Characters.—Flowers unisexual: males amentaceous; females aggregate or amentaceous. Males: Stamens 5 to 20, inserted into the base of the scales, or of a membranous valvate calyx, generally distinct. Females: Ovaries crowned by the rudiments of an adherent (superior) calyx, seated within a coriaceous involucre (cupule) of various figure, and with several cells and several ovules, the greater part of which are abortive; ovules twin or solitary, pendulous or peltate: stigmas several, subsessile, distinct. Fruit a bony or coriaceous, 1-celled nut, more or less inclosed in the involucre. Seeds solitary, 1, 2, or 3: embryo large, with planoconvex, fleshy cotyledons, and a minute superior radicle.—Trees or shrubs. Leaves with stipules, alternate, simple, often with veins proceeding straight from the midrib to the margin (Lindley).
Properties.—The prevailing quality of this order is astringency, owing to the presence of tannic acid.

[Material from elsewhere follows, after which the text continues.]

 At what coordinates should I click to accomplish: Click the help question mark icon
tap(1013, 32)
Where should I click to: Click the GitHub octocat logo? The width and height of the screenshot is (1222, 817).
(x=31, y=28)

Besides the species presently to be described, the following may be here briefly referred to: Quercus tinctoria, or the Black Oak, is a native of America. Its bark, called quercitron, is used by dyers. In ihe United States it is employed medicinally, but it is said to be disposed to irritate the bowels.—The large capsules or acorn cups of Quercus Aegilops are imported from the Levant, under the name of Velonia. They are astringent, and are employed by dyers.—A saccharine substance exudes from the leaves of Quercus mannifera in Kurdistan. [Lindley, Botanical Register, May and June, 1810.]